It's still hard to accept that I'm not special.

anon1822

anon1822

Banned
Apr 5, 2021
323
Even lately, the universe proves to me that I am not special. That just because I believe in myself or that it's me doing something, reality is unflinching and uncaring, the chances for success are not increased just because it's me doing it.

And it's an eerie kind of feeling. I think we're all a bit solipsistic and narcissistic. We all see ourselves as the main character of our universe. Even if we have low self-esteem and think we aren't worth shit, deep down I think we all sort of believe that we're the protagonists, we're special.

But reality is so unbending. It's almost surreal how objective reality is, it just doesn't care about your delusions at all.

And even after so much time, so much depression and failures and shit, I still see myself as special. And yet, day after day, reality just loves to prove that wrong.

I guess this twisted belief that I am special has taken a weird turn. Since obviously I'm not special in this life, now I'm imagining that maybe after death or some day I'll wake up and I'll look around and be somewhere else, and there's people around me and they're like "hehe, welcome back. That was a weird trip/simulation/dream you were in. Did you like it? Well, you'll tell us all about it later, welcome back, we missed you."

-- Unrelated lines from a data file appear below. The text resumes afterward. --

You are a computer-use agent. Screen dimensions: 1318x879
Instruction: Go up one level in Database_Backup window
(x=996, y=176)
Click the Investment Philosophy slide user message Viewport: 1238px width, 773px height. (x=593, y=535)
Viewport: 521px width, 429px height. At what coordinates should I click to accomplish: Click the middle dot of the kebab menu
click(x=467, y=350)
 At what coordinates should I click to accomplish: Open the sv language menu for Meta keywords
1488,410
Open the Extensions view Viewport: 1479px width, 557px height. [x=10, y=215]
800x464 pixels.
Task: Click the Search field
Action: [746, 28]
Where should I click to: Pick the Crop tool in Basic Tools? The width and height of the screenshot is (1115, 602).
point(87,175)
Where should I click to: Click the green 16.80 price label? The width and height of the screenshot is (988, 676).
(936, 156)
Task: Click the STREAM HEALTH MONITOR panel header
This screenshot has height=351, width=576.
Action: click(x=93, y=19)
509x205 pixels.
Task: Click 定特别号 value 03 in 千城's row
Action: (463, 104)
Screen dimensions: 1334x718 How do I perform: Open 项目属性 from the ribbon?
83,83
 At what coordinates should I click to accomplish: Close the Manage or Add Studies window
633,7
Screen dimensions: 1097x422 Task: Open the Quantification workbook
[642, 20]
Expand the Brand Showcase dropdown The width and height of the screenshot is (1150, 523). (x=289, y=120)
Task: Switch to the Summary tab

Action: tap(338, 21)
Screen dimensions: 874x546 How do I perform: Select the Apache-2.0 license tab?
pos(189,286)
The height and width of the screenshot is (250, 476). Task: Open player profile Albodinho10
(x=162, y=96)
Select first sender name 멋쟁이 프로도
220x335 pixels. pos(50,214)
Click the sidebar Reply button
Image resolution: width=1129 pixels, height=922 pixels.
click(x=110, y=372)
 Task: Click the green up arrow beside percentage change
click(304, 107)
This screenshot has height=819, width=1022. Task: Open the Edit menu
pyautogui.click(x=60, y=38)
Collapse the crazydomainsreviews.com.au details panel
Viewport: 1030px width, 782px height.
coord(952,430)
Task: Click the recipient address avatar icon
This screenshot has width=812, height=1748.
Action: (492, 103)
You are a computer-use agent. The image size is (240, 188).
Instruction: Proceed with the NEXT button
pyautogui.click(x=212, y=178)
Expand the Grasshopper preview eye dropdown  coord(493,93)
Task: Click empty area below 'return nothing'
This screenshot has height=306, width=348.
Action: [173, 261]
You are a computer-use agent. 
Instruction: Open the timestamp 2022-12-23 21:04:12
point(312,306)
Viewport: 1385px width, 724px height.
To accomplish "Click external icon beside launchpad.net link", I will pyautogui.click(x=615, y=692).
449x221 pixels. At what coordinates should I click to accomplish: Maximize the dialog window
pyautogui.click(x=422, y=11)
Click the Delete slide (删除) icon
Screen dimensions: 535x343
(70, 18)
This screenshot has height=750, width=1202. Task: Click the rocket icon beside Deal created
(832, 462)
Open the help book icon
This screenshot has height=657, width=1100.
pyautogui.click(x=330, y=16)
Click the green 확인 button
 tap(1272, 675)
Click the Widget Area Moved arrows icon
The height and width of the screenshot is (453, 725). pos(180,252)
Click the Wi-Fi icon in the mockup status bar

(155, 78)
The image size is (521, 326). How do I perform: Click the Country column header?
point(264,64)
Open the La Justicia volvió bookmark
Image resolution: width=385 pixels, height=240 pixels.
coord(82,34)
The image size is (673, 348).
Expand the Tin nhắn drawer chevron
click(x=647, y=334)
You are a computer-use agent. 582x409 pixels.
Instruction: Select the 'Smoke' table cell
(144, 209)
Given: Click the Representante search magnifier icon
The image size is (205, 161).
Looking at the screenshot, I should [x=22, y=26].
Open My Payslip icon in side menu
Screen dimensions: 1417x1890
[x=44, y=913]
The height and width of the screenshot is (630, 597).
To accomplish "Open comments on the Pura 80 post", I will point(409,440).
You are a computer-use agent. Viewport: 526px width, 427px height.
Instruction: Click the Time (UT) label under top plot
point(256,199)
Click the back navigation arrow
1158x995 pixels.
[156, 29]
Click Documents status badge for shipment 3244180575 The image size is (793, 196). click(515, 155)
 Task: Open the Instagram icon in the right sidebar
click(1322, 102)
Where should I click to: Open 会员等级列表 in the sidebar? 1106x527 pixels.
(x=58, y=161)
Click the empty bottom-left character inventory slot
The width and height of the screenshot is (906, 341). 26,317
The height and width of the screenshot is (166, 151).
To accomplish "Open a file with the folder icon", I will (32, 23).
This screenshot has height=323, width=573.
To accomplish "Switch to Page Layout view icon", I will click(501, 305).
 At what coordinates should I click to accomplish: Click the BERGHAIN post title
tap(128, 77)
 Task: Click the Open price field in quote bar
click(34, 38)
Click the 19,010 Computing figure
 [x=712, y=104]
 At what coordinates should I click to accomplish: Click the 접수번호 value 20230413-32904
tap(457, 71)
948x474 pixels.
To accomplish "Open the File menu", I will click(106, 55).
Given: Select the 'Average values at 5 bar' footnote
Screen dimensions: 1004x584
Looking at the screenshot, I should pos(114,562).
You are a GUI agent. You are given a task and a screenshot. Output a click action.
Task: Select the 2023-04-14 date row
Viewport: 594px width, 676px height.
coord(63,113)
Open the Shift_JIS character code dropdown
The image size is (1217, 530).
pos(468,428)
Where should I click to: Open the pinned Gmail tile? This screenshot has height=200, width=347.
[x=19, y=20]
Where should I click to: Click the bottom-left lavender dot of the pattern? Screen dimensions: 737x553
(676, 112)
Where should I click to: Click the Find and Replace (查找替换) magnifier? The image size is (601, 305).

I don't like not being special. This reality is big and cold and scary. It's so comfy to think that you are special. It sort of numbs that part of the brain that thinks about existential issues and the cold harsh truth of life and death. And it numbs all the negative emotions and anxieties too. But once you accept that you're not special, suddenly all these regrets and fears start creeping up. All the missed years and mistakes and failures blast you with their realness.
 
anon1822

anon1822

Banned
Apr 5, 2021
323
All we can do is cope or rope.
Guess that's why the years keep flying by while I'm numb and coping all day. One minute of not coping, one minute of stopping my escapism and the coldness of reality makes me almost nauseous. Can't think about my real life, hurts. All that I've done, all that I haven't done. It's overwhelming.
 
Atila

Atila

xiǎo bái liǎn / King Vamp
Dec 2, 2020
18,915
1637791660150
 
Cope_Time

Cope_Time

162.19.153.102 join now!
Nov 27, 2020
2,425
Everything obeys laws of nature, take the nihilism pill.